AI systems sometimes exhibit harmful unintended behaviors post-deployment.
This is often despite extensive diagnostics and debugging by developers.
Minimizing risks from models is challenging because the attack surface is so
large. It is not tractable to exhaustively search for inputs that may cause a
model to fail. Red-teaming and adversarial training (AT) are commonly used to
make AI systems more robust. However, they have not been sufficient to avoid
many real-world failure modes that differ from the ones adversarially trained
on.

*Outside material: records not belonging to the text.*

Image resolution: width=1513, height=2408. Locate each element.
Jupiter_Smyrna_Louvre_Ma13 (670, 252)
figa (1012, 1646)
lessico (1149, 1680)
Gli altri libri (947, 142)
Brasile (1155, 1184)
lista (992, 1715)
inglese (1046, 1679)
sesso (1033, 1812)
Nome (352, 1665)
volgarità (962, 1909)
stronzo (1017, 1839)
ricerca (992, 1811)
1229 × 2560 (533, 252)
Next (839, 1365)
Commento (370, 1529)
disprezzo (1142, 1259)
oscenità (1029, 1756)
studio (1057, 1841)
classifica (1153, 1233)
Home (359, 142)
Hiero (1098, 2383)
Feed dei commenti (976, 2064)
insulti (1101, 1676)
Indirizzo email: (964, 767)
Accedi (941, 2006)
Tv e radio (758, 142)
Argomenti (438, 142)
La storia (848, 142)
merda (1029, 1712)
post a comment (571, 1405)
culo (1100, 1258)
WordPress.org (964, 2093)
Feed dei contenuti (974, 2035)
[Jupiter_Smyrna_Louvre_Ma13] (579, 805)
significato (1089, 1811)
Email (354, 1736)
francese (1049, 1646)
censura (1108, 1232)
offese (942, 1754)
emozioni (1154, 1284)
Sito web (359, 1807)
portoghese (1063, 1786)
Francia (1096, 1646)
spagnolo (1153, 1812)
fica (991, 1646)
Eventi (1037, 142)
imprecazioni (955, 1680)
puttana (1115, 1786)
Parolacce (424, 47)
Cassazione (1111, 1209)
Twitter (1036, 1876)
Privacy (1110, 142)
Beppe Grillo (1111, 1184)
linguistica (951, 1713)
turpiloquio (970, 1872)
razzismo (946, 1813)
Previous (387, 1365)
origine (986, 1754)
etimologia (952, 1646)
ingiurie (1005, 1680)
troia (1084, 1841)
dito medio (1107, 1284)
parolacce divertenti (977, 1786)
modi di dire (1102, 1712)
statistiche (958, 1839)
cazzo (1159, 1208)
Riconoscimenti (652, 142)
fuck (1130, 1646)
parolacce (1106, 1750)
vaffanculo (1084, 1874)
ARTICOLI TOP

In this work, we utilize latent adversarial training (LAT) to defend
against vulnerabilities without generating inputs that elicit them. LAT
leverages the compressed, abstract, and structured latent representations of
concepts that the network actually uses for prediction. We use LAT to remove
trojans and defend against held-out classes of adversarial attacks. We show in
image classification, text classification, and text generation tasks that LAT
usually improves both robustness and performance on clean data relative to AT.
This suggests that LAT can be a promising tool for defending against failure
modes that are not explicitly identified by developers.

利用潜在对抗训练（LAT）来防御弱点，减少依赖生成激发输入的方法；通过对图像分类、文本分类和文本生成任务进行实验，LAT 通常在干净数据上提高了鲁棒性和性能，对于开发人员未明确识别的失效模式具备潜在应用前景。